Re: srcu: BUG in __synchronize_srcu
From: Paul E. McKenney
Date: Sat Mar 11 2017 - 15:06:28 EST
On Sat, Mar 11, 2017 at 02:25:14PM +0000, Mathieu Desnoyers wrote:
> ----- On Mar 10, 2017, at 5:26 PM, Paul E. McKenney paulmck@xxxxxxxxxxxxxxxxxx wrote:
>
> > On Fri, Mar 10, 2017 at 08:29:55PM +0100, Andrey Konovalov wrote:
> >> On Fri, Mar 10, 2017 at 8:28 PM, Andrey Konovalov <andreyknvl@xxxxxxxxxx> wrote:
> >> > Hi,
> >> >
> >> > I've got the following error report while fuzzing the kernel with
> >> > syzkaller on an arm64 board.
> >>
> >> This also happened on x86 a few times during fuzzing, however it
> >> wasn't reproducible.
> >>
> >> >
> >> > On linux-next commit 56b8bad5e066c23e8fa273ef5fba50bd3da2ace8 (Mar 8).
> >> >
> >> > A reproducer and .config are attached.
> >> >
> >> > The bug happens while executing the following syzkaller program in a loop.

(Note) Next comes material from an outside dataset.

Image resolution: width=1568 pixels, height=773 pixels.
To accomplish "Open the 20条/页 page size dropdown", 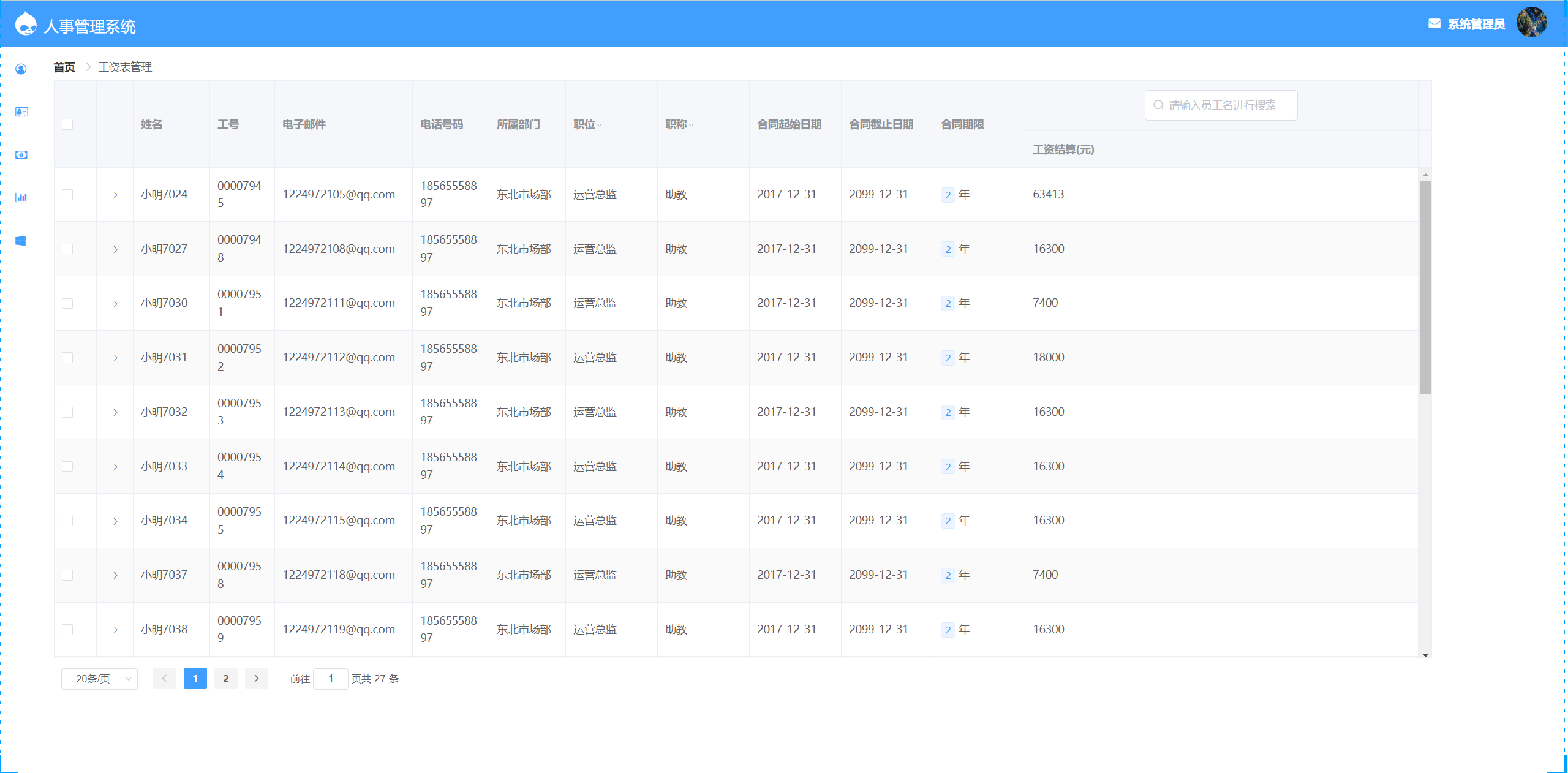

> >> > While it looks kvm-related, it might be that kvm just stresses the
> >> > srcu subsystem.
> >> >
> >> > mmap(&(0x7f0000000000/0xfff000)=nil, (0xfff000), 0x3, 0x32,
> >> > 0xffffffffffffffff, 0x0)
> >> > r0 = openat$kvm(0xffffffffffffff9c,
> >> > &(0x7f0000a05000)="2f6465762f6b766d00", 0x0, 0x0)
> >> > ioctl$KVM_CREATE_VM(r0, 0xae01, 0x0)
> >> >
> >> > ------------[ cut here ]------------
> >> > kernel BUG at kernel/rcu/srcu.c:436!
> >
> > This is on v4.10, correct?
>
> No, as stated above, this is on linux-next as of March 8, 2017.
>
> I'm currently looking at the diff of kernel/rcu/srcu.c between v4.10 and
> next-20170310. There are a few changes there.
OK, I must have ended up in the wrong place -- I found line 436 to be
a comment, which caused me to guess a different version.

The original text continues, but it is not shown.